Dear Miss Emily,
I lied to my girlfriend months ago about being ready to get married. We plan on getting engaged this coming January (2009) at least that’s what we planned. Im still not ready to get married, but I want to marry her. I want to spend the rest of my life with her and no one else.  6-8 months ago we were talking and she told me she was ready to get married and I agreed with her and said that I, too, was ready and wanted to get married. We have been making plans and decided to get engaged in January of 2009. We sat her parents down and sat mine down and started telling people. The only issue is that I lied. I wasn’t ready then, and I’m not ready now.  I confessed that to her Sunday night.  I crushed her, and I feel horrible.

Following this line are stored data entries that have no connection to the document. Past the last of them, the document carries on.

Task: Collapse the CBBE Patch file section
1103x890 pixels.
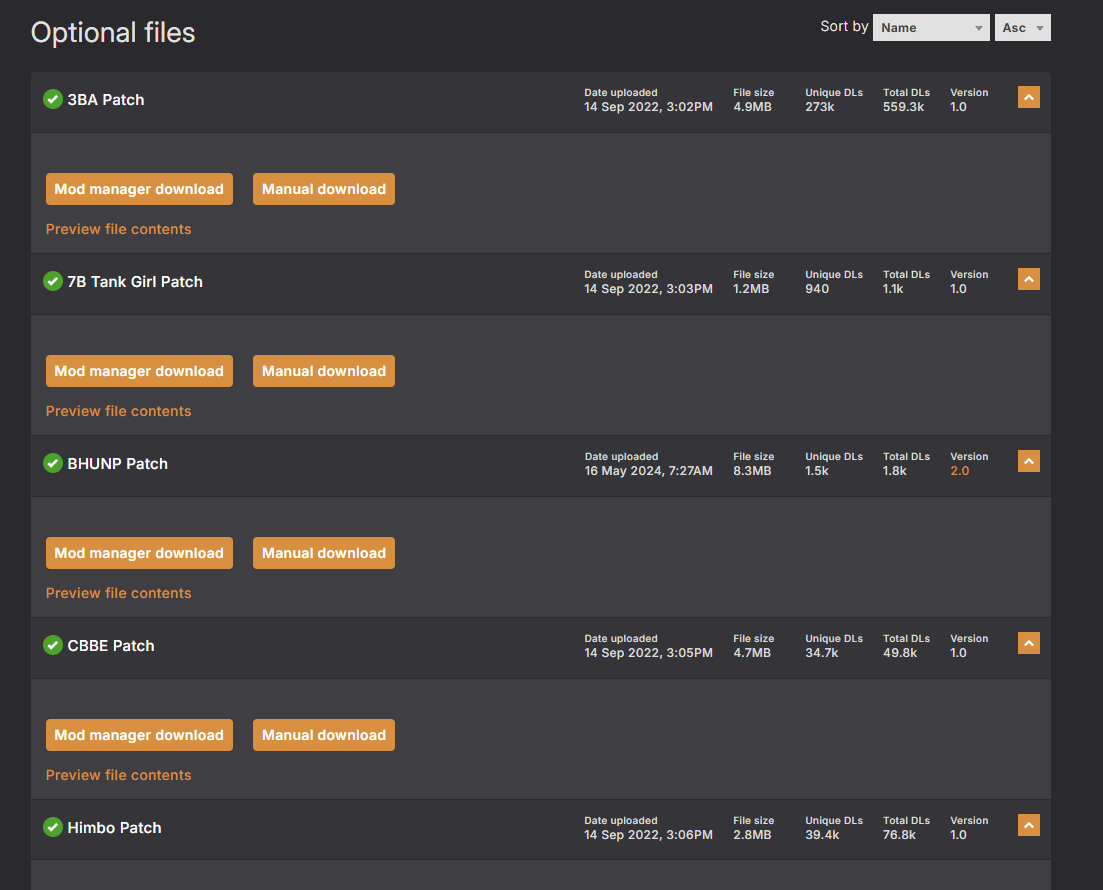Action: tap(1028, 643)
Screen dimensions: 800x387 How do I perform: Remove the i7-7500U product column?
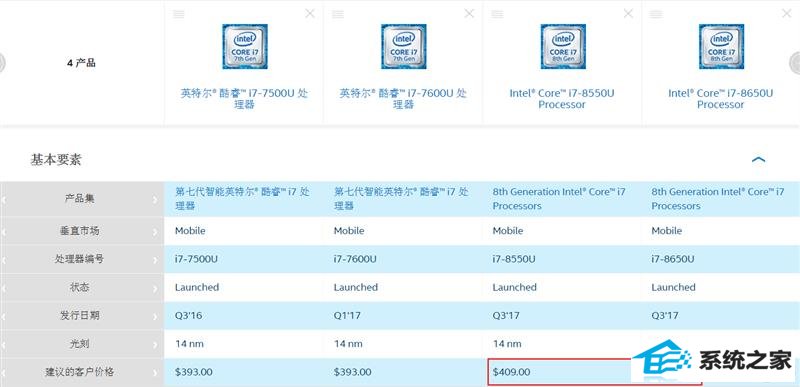(x=310, y=14)
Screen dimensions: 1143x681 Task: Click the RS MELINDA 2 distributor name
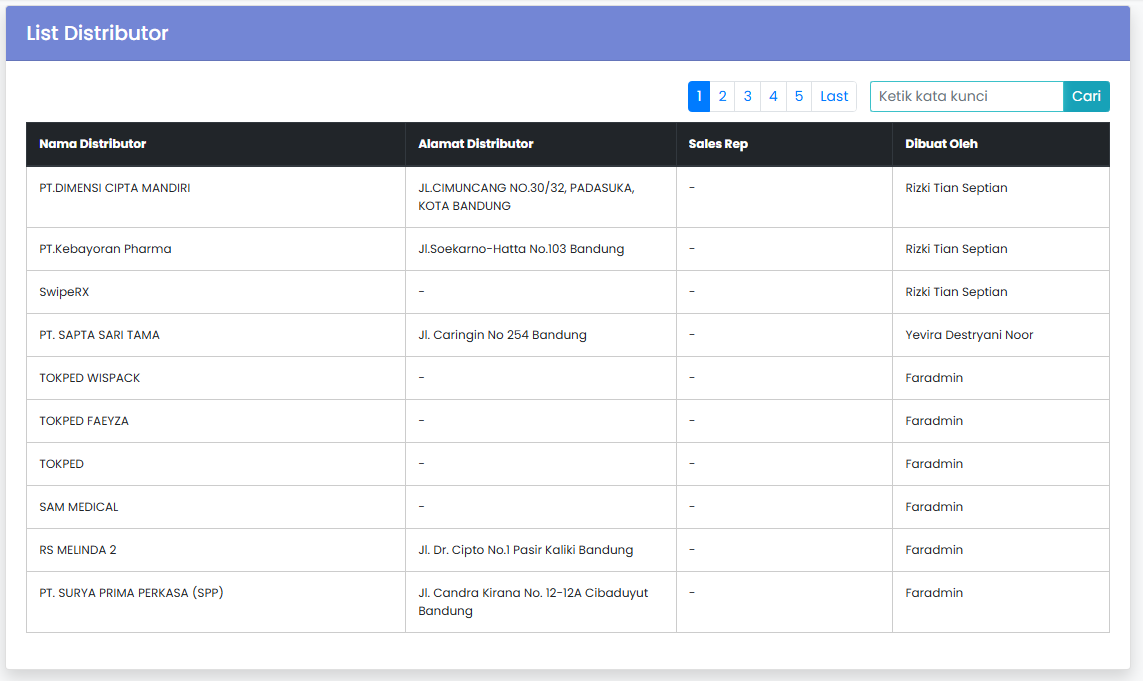[78, 550]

What should I do?
Fearing The Worst

--------------------------Miss Emily’s advice----------------------

Dear Fearing:

You are in a quandary!  “Oh what a tangled web we weave when first we practice to deceive.”  But let’s look at the whole picture.  You aren’t ready, for whatever the reasons, and that is why it’s time, now, to spell out those reasons.  Have the courage to verbalize  your reluctance to move into marriage.  There is no right or wrong, here, but the larger issue is your inability to be honest at the time it was crucial to do so.  I don’t blame this woman for being crushed.  If I were her, I’d reassess why I would want to marry someone who, in retrospect, was led, like a lamb, to slaughter.  How many other times did you do things against your will because you were too weak to object? Shouldn’t you talk to someone, a counselor perhaps?  If you tell her you are willing to talk to a third party in order to unscramble your contradictory, “I don’t want to get married, but I want to marry her and spent the rest of my life with her and no one else,” she might go along with it.   Maybe, then, she'll see you as confused rather than a stranger who she once thought was a loving, committed partner. I think this angle is your only recourse.  Bite the bullet and make the appointment, today!